EXERCISE PROMPT: Copy out every one of the lines below with no changes at all.
>> Start DATASET CONTENT
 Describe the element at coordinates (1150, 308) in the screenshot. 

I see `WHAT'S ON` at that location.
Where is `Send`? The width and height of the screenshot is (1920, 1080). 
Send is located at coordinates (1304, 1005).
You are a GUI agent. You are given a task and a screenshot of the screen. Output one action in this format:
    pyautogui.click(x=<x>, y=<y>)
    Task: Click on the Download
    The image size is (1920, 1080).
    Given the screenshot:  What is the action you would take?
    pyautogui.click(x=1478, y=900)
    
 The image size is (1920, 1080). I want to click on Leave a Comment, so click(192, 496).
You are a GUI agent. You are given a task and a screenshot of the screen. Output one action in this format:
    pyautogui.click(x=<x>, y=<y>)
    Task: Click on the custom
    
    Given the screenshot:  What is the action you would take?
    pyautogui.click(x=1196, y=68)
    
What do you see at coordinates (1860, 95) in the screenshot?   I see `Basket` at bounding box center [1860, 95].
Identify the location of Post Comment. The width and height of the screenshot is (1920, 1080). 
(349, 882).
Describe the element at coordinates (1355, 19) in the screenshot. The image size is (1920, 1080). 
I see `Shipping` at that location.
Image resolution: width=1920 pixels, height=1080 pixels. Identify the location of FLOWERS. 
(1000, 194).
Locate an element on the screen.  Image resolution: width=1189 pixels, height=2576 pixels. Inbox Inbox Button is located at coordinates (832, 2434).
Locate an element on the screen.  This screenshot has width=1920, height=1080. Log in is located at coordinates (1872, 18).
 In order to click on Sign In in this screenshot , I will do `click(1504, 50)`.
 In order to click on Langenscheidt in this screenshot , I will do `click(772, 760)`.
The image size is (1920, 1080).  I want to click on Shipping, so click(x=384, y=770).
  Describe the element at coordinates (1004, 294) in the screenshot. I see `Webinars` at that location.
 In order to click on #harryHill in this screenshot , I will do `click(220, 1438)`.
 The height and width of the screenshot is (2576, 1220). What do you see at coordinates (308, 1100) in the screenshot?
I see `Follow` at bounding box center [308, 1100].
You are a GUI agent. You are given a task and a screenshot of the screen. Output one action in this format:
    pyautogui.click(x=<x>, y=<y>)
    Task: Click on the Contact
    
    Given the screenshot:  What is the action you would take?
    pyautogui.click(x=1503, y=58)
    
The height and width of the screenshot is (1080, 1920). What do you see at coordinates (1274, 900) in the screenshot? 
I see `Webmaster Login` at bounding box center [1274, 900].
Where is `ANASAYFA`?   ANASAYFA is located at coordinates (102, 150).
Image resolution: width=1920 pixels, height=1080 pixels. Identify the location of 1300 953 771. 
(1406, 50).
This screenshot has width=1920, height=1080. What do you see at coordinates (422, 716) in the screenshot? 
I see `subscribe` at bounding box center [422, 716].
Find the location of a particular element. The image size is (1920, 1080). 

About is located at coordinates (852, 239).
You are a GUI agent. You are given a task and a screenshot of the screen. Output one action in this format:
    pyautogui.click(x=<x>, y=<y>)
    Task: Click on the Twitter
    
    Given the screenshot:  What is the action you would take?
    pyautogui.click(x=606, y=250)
>> End DATASET CONTENT
COMPLETED EXERCISE:
 Describe the element at coordinates (1150, 308) in the screenshot. 

I see `WHAT'S ON` at that location.
Where is `Send`? The width and height of the screenshot is (1920, 1080). 
Send is located at coordinates (1304, 1005).
You are a GUI agent. You are given a task and a screenshot of the screen. Output one action in this format:
    pyautogui.click(x=<x>, y=<y>)
    Task: Click on the Download
    The image size is (1920, 1080).
    Given the screenshot:  What is the action you would take?
    pyautogui.click(x=1478, y=900)
    
 The image size is (1920, 1080). I want to click on Leave a Comment, so click(192, 496).
You are a GUI agent. You are given a task and a screenshot of the screen. Output one action in this format:
    pyautogui.click(x=<x>, y=<y>)
    Task: Click on the custom
    
    Given the screenshot:  What is the action you would take?
    pyautogui.click(x=1196, y=68)
    
What do you see at coordinates (1860, 95) in the screenshot?   I see `Basket` at bounding box center [1860, 95].
Identify the location of Post Comment. The width and height of the screenshot is (1920, 1080). 
(349, 882).
Describe the element at coordinates (1355, 19) in the screenshot. The image size is (1920, 1080). 
I see `Shipping` at that location.
Image resolution: width=1920 pixels, height=1080 pixels. Identify the location of FLOWERS. 
(1000, 194).
Locate an element on the screen.  Image resolution: width=1189 pixels, height=2576 pixels. Inbox Inbox Button is located at coordinates (832, 2434).
Locate an element on the screen.  This screenshot has width=1920, height=1080. Log in is located at coordinates (1872, 18).
 In order to click on Sign In in this screenshot , I will do `click(1504, 50)`.
 In order to click on Langenscheidt in this screenshot , I will do `click(772, 760)`.
The image size is (1920, 1080).  I want to click on Shipping, so click(x=384, y=770).
  Describe the element at coordinates (1004, 294) in the screenshot. I see `Webinars` at that location.
 In order to click on #harryHill in this screenshot , I will do `click(220, 1438)`.
 The height and width of the screenshot is (2576, 1220). What do you see at coordinates (308, 1100) in the screenshot?
I see `Follow` at bounding box center [308, 1100].
You are a GUI agent. You are given a task and a screenshot of the screen. Output one action in this format:
    pyautogui.click(x=<x>, y=<y>)
    Task: Click on the Contact
    
    Given the screenshot:  What is the action you would take?
    pyautogui.click(x=1503, y=58)
    
The height and width of the screenshot is (1080, 1920). What do you see at coordinates (1274, 900) in the screenshot? 
I see `Webmaster Login` at bounding box center [1274, 900].
Where is `ANASAYFA`?   ANASAYFA is located at coordinates (102, 150).
Image resolution: width=1920 pixels, height=1080 pixels. Identify the location of 1300 953 771. 
(1406, 50).
This screenshot has width=1920, height=1080. What do you see at coordinates (422, 716) in the screenshot? 
I see `subscribe` at bounding box center [422, 716].
Find the location of a particular element. The image size is (1920, 1080). 

About is located at coordinates (852, 239).
You are a GUI agent. You are given a task and a screenshot of the screen. Output one action in this format:
    pyautogui.click(x=<x>, y=<y>)
    Task: Click on the Twitter
    
    Given the screenshot:  What is the action you would take?
    pyautogui.click(x=606, y=250)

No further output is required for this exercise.